Franziska Klöpf: “Absolutely not. This is not allowed today from the point of view of the narcotics law. The production and consumption of chemical substances and compounds such as Albert Hofmann’s LSD are not permitted in Germany. Whether it is even a criminal offence depends on the individual case. § 316 of the Strafgesetzbuch (Criminal Code) may come into play here.
It states: Any person who is unable to drive safely as a result of consuming alcoholic beverages or other intoxicating substances shall be liable to a custodial sentence not exceeding one year or to a monetary penalty. If the endangerment of other people or property even occurs in this context, a prison penalty of up to five years can even be imposed.”
pd-f: Throughout his life, Hofmann advocated removing classical psychedelics such as LSD from the drug discussion, as they would not have any addictive potential. What consequences would legalisation have for road traffic?
Klöpf: “From a legal point of view, there would then of course be no administrative offence due to a violation of the Narcotics Act and there would also no longer be any criminal relevance. Nevertheless, we would have to admit that the driving ability is clearly influenced by the consumption of drugs. It is difficult to assess what consequences this would have for road traffic. Personally, I therefore cannot share Mr Hofmann’s claim.”
pd-f: What are the penalties for being stopped by the police while cycling under the influence of drugs? Does a diagnosis also have an effect on the driving licence?
Klöpf: “In addition to the already mentioned offence against the Narcotics Act as well as possible proceedings according to § 316 of the Strafgesetzbuch, the police can also order a medical-psychological examination. A revocation of the driving licence according to section 69 of the Strafgesetzbuch (Criminal Code) is out of the question, as this refers to motor vehicles. Bicycles are not covered. The same applies to a driving ban that the driving licence authority can impose under section 25 of the Straßenverkehrsordnung.”
pd-f: Who is liable if an accident occurs with another road user?
Klöpf: “The question of liability in an accident is independent of whether the cyclist was under the influence of drugs or not. In an accident between a car and a bicycle, the car driver is usually always partially to blame. The reason is the so-called operational risk: a car is more dangerous than a bicycle. However, if the cyclist is riding under the influence of drugs, contributory negligence can also be considered.
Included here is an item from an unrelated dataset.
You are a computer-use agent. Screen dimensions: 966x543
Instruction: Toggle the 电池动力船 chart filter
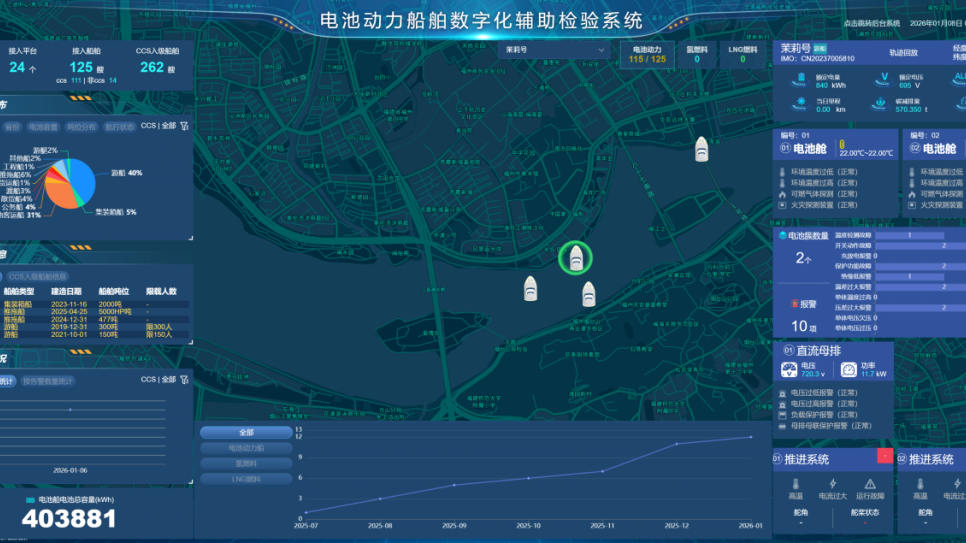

Then it depends on the individual case who was responsible for the accident and to what extent. If it is proven to the cyclist that the accident was caused by a gross traffic violation due to drug use, he may have to bear the costs alone.”
pd-f: Hofmann writes about his experiences on the bicycle tour: “Already on the way home by bicycle, my condition took on threatening forms. Everything in my field of vision wavered and was distorted as if in a curved mirror. I also had the feeling that I could not move on my bicycle. Meanwhile, my assistant later told me that we were going very fast.” So it’s better to leave the bike behind and not take LSD like Albert Hofmann before setting off?
Klöpf: “Riding a bike is beautiful by itself. You don’t need any more drugs. That’s why it’s better to do without the drugs, sit on the bike and enjoy the impressions.”